Österreich hatten wir also hinter uns gelassen und befinden uns nun in
Budapest, der wunderschönen alten Stadt an der Donau.
Am
19.9.89 begannen die Vortragsreihen der Konferenz. Kurz vorher aber mussten wir uns erst einmal auf dem nicht allzu weit entfernt gelegenen Westbahnhof Budapest-Nyugati pu. umschauen, den man hier in
Mäpps-Google gut erkennen kann.
Übrigens: die Abkürzung pu hinter dem Bahnhofsnahmen bedeutet "pályaudvar" und bedeutet schlicht "Bahnhof".
Zunächst waren wir mit der Fotografiererei etwas unschlüssig. Aber als wir dann am Außenbahnsteig als unsere erste ungarische Ellok die V43,1312 schön im warmen Sonnenlicht stehen sahen, trauten wir uns – bei dem langen Mitteleinstiegswagenzug
(Bild 1):
V43,1312 gehört zu
der Standard-Ellokbaureihe in Ungarn, die auf eine Prototyplieferung von Krupp (V43,1001 – 1007, Baujahr 1963, Fabriknummern 4384-4390) im Rahmen der 50 Hertz-Arbeitsgemeinschaft für die MÁV zurückgeht. Als Lizenzbauten fertigte die ungarische Lokfabrik Ganz-Mávag weitere 372 Lokomotiven, die teilweise auch bei der GySEV / RÖEE eingesetzt wurden bzw. werden. Nach französischem Vorbild sind die Loks leider mit gleisunfreundlichen Monomoteur-Drehgestellen ausgerüstet, weshalb man bei der MÁV immer mal wieder über einen Umbau nachdenkt.

■ DATENAUSZUG ■
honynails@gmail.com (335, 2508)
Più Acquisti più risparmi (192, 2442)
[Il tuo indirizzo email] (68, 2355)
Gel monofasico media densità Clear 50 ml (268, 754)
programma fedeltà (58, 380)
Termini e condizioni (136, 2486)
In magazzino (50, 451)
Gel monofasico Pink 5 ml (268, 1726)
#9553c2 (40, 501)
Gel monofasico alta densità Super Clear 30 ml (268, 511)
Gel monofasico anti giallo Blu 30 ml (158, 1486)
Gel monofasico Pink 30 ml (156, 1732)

■ AUFGABEN ■
(1) Gib den Textauszug wortgetreu wieder, beginnend mit „Zunächst waren wir“ und fortlaufend bis einschließlich „einen Umbau nachdenkt.“.
(2) Stimmen diese Aussagen mit dem Textauszug überein? (a) Die Prototypen der V43 stammen von Krupp. (b) Die Loks besitzen Drehgestelle nach deutschem Vorbild. (c) Die Abkürzung pu hinter dem Bahnhofsnamen steht für „Bahnhof“. Antworte jeweils mit Ja oder Nein und zitiere die entscheidenden Worte.
Die Datensätze werden hier nicht gebraucht.

■ LÖSUNGEN ■
(1)
Zunächst waren wir mit der Fotografiererei etwas unschlüssig. Aber als wir dann am Außenbahnsteig als unsere erste ungarische Ellok die V43,1312 schön im warmen Sonnenlicht stehen sahen, trauten wir uns – bei dem langen Mitteleinstiegswagenzug
(Bild 1):
V43,1312 gehört zu
der Standard-Ellokbaureihe in Ungarn, die auf eine Prototyplieferung von Krupp (V43,1001 – 1007, Baujahr 1963, Fabriknummern 4384-4390) im Rahmen der 50 Hertz-Arbeitsgemeinschaft für die MÁV zurückgeht. Als Lizenzbauten fertigte die ungarische Lokfabrik Ganz-Mávag weitere 372 Lokomotiven, die teilweise auch bei der GySEV / RÖEE eingesetzt wurden bzw. werden. Nach französischem Vorbild sind die Loks leider mit gleisunfreundlichen Monomoteur-Drehgestellen ausgerüstet, weshalb man bei der MÁV immer mal wieder über einen Umbau nachdenkt.

(2)
(a) Ja: „die auf eine Prototyplieferung von Krupp“
(b) Nein: „Nach französischem Vorbild sind die Loks leider mit gleisunfreundlichen Monomoteur-Drehgestellen ausgerüstet“
(c) Ja: „bedeutet "pályaudvar" und bedeutet schlicht "Bahnhof"“